Start of Data listing

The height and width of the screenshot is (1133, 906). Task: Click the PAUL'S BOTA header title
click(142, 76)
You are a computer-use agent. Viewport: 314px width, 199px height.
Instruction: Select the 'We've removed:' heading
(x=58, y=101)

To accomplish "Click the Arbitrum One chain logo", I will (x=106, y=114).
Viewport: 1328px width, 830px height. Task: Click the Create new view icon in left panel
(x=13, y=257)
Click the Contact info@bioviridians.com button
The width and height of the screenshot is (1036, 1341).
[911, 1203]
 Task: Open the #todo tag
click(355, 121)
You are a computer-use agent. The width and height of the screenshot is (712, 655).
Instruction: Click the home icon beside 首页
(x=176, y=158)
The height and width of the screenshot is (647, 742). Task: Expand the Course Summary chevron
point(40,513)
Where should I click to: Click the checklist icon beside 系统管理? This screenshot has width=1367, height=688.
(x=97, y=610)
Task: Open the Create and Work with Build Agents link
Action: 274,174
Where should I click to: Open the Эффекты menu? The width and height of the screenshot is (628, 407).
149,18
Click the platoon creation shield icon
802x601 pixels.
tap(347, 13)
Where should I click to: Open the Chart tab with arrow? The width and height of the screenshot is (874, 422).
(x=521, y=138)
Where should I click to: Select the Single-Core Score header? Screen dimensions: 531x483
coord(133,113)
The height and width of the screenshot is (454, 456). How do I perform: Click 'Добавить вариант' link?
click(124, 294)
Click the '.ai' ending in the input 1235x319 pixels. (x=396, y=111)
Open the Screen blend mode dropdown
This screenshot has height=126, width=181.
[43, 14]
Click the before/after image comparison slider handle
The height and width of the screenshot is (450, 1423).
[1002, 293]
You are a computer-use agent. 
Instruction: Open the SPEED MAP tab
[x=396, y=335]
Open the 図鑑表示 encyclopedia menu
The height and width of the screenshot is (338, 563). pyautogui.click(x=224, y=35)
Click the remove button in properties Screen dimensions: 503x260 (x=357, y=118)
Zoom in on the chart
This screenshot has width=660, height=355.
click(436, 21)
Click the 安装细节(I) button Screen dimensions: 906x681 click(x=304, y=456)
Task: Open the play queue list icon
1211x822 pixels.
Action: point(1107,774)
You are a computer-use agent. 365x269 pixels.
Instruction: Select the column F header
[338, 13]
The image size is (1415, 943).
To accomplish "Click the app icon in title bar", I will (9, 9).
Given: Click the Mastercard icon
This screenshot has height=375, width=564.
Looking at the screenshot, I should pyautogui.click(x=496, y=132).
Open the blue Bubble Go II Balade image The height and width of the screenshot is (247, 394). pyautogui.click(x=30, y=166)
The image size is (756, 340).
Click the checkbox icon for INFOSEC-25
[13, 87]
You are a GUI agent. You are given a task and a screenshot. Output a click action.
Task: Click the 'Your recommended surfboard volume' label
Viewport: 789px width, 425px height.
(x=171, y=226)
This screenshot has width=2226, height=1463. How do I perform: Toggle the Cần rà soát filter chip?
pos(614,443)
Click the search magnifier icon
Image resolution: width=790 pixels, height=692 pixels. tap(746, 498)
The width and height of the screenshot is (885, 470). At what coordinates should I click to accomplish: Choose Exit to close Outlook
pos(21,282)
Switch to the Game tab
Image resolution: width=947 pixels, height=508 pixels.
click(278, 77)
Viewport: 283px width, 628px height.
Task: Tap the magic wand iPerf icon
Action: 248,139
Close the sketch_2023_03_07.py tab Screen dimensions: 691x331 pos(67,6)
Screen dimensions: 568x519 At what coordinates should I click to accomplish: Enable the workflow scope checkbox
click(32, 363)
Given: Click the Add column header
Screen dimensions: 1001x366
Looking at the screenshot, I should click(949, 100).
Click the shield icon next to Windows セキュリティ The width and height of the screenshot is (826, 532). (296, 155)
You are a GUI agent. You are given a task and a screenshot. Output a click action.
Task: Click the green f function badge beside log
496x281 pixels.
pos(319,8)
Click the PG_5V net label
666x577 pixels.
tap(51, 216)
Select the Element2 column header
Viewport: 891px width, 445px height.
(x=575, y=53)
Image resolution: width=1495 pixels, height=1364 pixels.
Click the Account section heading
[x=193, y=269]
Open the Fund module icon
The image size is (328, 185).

End of Data listing

▶ _What needs to be done_
Report all lines of the data that include the word "button".

▶ _Answer to the exercise_
Click the Contact info@bioviridians.com button
Click the remove button in properties Screen dimensions: 503x260 (x=357, y=118)
Click the 安装细节(I) button Screen dimensions: 906x681 click(x=304, y=456)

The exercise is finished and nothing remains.